Hi, I am trying to run geometry optimization of different dimer complexes. The same code which worked for methanol-water is now giving an “atoms too close” error for methanol-acetone. The input structure looks good without any atoms too close and in the process of debugging, I found that the psi4mol geometry array had all elements exactly the same in contrast to the input file that it read. Specifically, the number seems to be the X coordinate of the first atom in Bohr units.

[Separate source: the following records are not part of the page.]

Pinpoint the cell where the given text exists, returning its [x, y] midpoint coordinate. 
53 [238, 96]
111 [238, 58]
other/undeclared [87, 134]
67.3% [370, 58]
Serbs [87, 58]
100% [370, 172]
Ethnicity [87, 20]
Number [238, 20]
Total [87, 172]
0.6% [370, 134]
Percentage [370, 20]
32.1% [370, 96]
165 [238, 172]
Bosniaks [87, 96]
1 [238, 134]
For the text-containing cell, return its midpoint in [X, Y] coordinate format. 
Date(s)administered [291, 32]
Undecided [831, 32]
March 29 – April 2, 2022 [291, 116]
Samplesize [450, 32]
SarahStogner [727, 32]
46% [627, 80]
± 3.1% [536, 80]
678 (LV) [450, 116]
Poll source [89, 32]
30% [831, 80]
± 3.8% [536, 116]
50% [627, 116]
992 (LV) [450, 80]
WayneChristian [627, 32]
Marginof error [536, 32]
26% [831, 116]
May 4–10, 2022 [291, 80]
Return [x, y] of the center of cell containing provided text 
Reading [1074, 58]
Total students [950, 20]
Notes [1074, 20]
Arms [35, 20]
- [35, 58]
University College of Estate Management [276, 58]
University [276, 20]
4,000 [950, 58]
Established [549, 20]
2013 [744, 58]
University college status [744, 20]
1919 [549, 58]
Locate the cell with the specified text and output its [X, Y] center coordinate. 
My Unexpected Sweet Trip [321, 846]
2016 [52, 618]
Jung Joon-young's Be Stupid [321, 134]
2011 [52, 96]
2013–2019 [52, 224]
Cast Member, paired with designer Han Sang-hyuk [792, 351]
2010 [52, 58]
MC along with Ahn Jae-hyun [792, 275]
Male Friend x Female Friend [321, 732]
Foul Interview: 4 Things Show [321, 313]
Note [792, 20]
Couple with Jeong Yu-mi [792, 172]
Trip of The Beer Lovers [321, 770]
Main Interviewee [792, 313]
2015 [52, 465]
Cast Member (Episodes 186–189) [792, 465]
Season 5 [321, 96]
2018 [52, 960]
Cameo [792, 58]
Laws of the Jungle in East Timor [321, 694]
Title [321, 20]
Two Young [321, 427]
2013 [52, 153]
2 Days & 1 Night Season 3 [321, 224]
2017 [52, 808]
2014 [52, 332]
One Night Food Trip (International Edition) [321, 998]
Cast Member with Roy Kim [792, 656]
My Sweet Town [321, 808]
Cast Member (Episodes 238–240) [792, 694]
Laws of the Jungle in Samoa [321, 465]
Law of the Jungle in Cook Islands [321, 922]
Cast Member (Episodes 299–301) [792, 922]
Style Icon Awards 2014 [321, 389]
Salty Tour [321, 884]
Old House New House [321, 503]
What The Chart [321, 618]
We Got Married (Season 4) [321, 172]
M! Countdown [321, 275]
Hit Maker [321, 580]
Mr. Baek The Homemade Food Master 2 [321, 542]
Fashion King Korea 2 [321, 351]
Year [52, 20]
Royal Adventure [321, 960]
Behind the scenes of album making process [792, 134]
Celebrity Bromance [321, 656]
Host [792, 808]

Could anyone please advise me if and what I am missing here.
Below is the example code to reproduce this.
import numpy as np
import psi4
import optking
init_xyz = """
O -1.1191 0.1187 -0.6446
C -1.1191 0.1187 0.5854
C -1.1191 -1.1627 1.3747
C -1.1191 1.4000 1.3747
H -0.2228 1.4460 1.9986
H -2.0153 -1.2086 1.9986
H -1.1191 -2.0171 0.6914
H -0.2228 -1.2087 1.9986
H -1.1191 2.2544 0.6915
H -2.0153 1.4460 1.9986
--
H 0.8809 0.1187 -0.6446
O 1.8529 0.1187 -0.6446
C 2.2691 -0.5581 -1.8168
H 3.3615 -0.5762 -1.8481
H 1.8901 -0.0317 -2.6965
H 1.8901 -1.5831 -1.8008
nocom
unit angstrom
"""
# Build the psi4 molecule.
MT_mol = psi4.geometry(init_xyz)
print("MT_mol:", MT_mol.save_string_xyz()) # looks good
#MT_mol.activate_all_fragments()
MT_mol.fix_orientation(True)
#MT_mol.fix_com(True)
# print(MT_mol.get_fragments()) # looks good: [(0, 10), (10, 16)]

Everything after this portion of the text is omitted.